EXTRACTED MATERIAL →
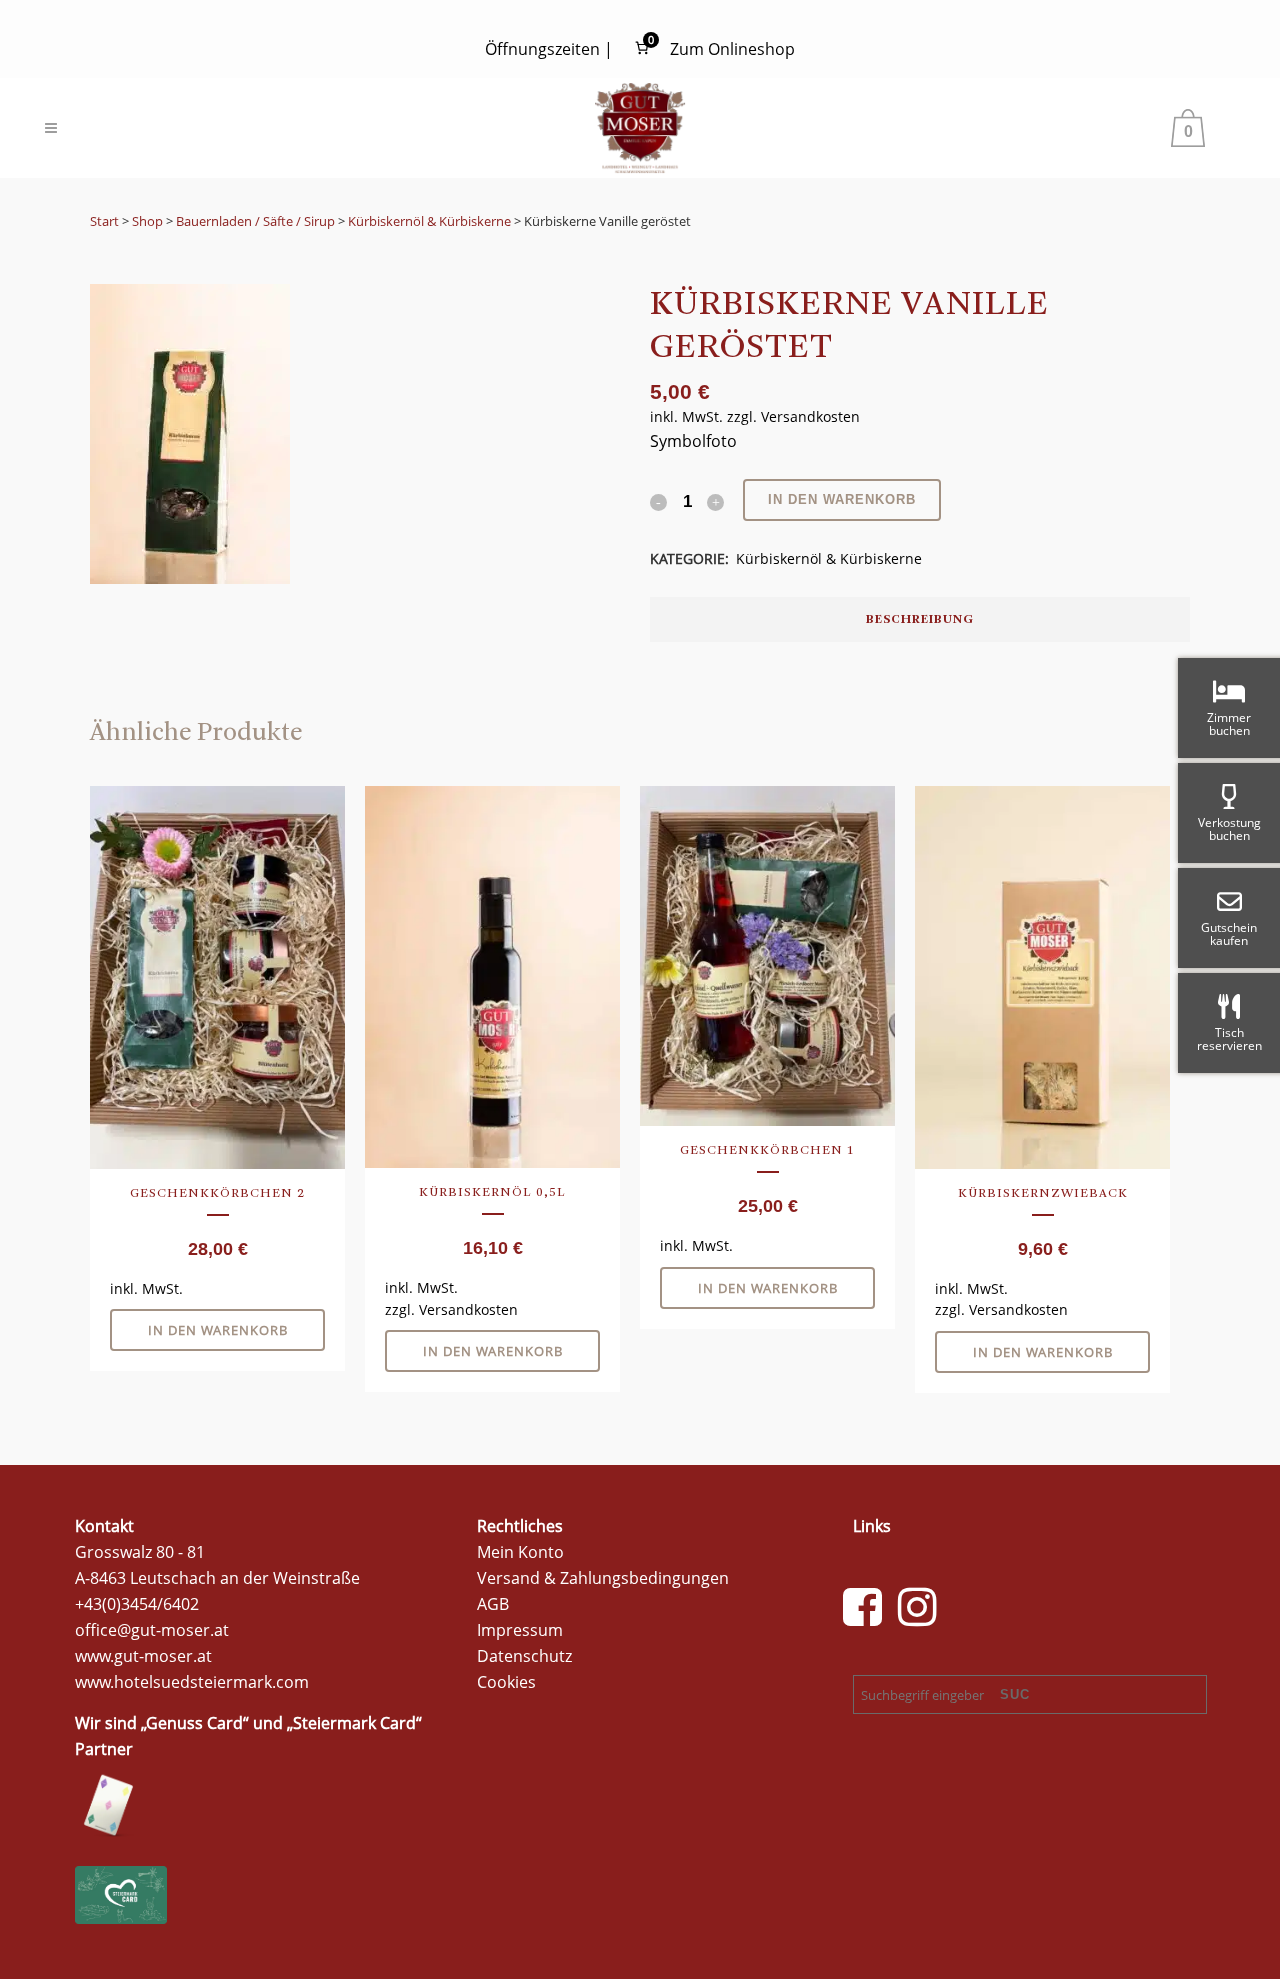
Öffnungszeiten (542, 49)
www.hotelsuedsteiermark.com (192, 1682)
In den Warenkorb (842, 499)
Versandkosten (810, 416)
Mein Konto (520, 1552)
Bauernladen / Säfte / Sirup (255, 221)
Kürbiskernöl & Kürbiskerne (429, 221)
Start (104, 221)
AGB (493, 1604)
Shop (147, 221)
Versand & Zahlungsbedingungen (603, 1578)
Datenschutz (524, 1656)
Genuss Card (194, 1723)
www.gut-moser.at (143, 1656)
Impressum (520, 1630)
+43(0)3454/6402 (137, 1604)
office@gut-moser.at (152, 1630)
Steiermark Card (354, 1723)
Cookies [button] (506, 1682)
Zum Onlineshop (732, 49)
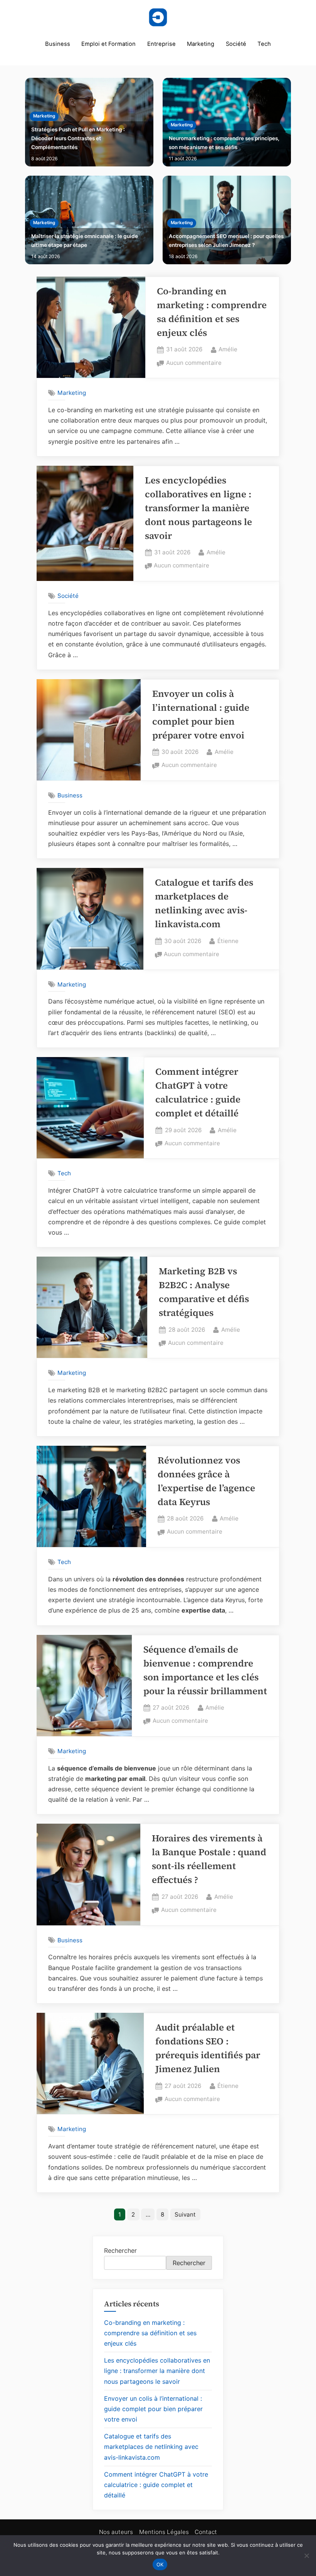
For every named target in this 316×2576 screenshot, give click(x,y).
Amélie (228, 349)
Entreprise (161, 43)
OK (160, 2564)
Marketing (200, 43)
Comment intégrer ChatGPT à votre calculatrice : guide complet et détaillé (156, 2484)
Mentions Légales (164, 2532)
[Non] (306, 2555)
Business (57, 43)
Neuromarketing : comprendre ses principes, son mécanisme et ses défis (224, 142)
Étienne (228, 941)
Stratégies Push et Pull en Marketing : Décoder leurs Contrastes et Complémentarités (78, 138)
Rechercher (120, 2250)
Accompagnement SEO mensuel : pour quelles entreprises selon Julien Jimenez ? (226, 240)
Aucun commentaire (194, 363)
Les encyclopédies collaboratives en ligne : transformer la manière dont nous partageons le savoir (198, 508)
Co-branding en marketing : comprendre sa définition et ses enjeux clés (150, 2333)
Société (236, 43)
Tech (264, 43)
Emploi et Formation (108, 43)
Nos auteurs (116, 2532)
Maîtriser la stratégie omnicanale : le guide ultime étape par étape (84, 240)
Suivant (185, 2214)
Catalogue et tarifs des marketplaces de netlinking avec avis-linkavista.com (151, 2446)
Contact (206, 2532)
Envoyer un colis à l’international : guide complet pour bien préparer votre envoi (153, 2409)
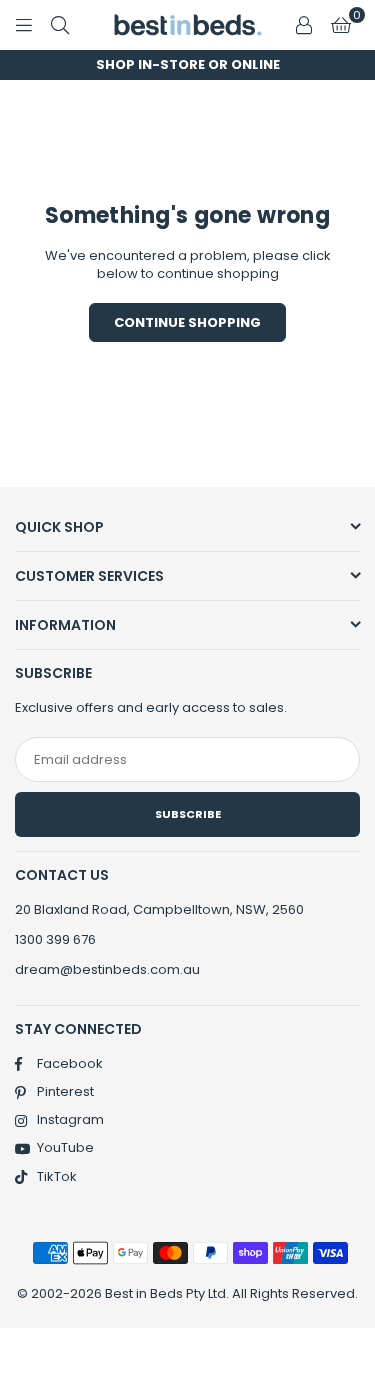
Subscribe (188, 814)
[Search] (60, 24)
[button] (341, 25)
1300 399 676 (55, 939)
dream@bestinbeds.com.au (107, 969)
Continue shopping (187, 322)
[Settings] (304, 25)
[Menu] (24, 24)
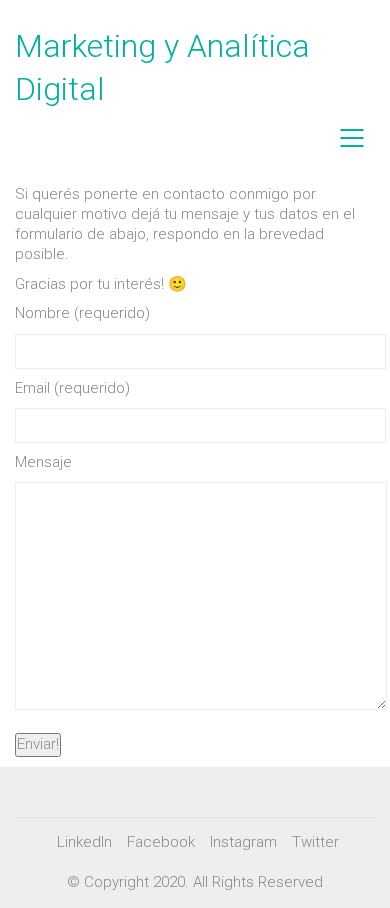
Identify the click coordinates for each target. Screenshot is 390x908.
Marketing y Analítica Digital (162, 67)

TRY IT → Go through the material and copy each line that contains "guide".

TASK OUTPUT →
Comment intégrer ChatGPT à votre calculatrice : guide complet et détaillé (156, 2484)
Maîtriser la stratégie omnicanale : le guide ultime étape par étape (84, 240)
Envoyer un colis à l’international : guide complet pour bien préparer votre envoi (153, 2409)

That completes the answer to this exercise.